Iran supports such terrorist organizations as Hamas, the Palestinian Islamic Jihad, Hezbollah and al-Qaeda. Ledeen says the terrorist attacks on Saudi Arabia earlier this year were planned in Iran by al-Qaeda leaders, including one of Osama bin Laden's sons. And Levitt says many al-Qaeda members have been under "house arrest" in Iran in the last year or so, but are free enough there to plan attacks around the globe.
Revolutionaries, says Levitt, "control every critical aspect of government" in Iran, despite the presence of such reformers as President Muhammad Khatami. As Gary Sick, director of the Middle East Institute at Columbia University, says, "Iran has a split personality."
Levitt maintains that split does not extend to policies on development of nuclear weapons or sponsorship of terrorism. On those matters, he says, Iran's divided leadership thinks, speaks and acts as one.
And yet the Iranian people show broad support for democratic ideas. That was quite visible earlier this year when an Iranian woman, Shirin Ebadi, won the Nobel Peace Prize and thousands of people demonstrated in support of her in the streets. Iranian authorities have imprisoned her many times to silence her, but her reformist ideas nonetheless have much popular support.

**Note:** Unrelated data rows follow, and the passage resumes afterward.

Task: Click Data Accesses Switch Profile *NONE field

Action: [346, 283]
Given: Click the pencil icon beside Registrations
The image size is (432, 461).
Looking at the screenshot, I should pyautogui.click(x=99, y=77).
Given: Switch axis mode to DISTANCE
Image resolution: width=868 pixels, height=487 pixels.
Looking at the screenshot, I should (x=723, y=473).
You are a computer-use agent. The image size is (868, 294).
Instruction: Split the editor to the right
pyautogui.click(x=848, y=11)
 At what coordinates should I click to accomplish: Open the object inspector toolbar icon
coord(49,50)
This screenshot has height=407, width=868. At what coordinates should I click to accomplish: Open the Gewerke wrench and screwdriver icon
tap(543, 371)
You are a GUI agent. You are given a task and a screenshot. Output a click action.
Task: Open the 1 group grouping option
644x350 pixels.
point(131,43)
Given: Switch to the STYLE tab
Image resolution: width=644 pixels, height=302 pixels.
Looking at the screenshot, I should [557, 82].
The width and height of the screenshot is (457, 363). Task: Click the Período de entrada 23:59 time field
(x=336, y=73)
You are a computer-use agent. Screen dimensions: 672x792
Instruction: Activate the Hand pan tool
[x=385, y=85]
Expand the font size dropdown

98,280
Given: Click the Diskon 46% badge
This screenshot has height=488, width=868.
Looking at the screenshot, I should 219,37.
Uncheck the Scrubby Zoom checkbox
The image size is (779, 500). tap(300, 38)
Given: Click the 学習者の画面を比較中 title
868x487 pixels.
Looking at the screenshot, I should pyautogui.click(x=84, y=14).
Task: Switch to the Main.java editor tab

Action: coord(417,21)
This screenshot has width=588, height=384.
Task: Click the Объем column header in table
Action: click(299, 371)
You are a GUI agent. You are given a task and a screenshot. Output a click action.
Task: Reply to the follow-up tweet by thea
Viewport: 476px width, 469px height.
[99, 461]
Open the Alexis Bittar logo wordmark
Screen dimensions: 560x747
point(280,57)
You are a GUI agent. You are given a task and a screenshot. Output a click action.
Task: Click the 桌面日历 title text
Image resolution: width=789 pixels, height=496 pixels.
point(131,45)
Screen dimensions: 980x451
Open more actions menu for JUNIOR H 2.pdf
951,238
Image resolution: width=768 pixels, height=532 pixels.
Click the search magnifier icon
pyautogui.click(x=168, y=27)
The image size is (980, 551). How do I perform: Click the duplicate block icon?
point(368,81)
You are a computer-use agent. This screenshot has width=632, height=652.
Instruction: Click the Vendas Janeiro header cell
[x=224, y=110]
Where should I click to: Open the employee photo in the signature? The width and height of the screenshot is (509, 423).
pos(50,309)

"The Middle Eastern state where we (Americans) have the most support on the ground is Iran," Levitt says.
Some people have proposed trying to organize a massive strike by Iranians against their government. But it's unclear whether that would succeed in bringing it down or simply making things worse. And it's crucial that any revolution come from Iranians, not from America or the West.
Iran has made recent gestures toward complying with U.N. demands to curb its nuclear program, but as Levitt notes, the question is not whether but when the country will be able to build such weapons.
If Iran is pushed into a corner, says Levitt, "the most effective way for it to lash out would be through (terrorism by) Hezbollah," which, he says, has financing and cells through the world.
"There is," as Levitt notes, "no easy answer to Iran." But if we are really fighting terrorism and trying to help people live in freedom, we must be aware of - and do what we can change - the cancer that Iran has become.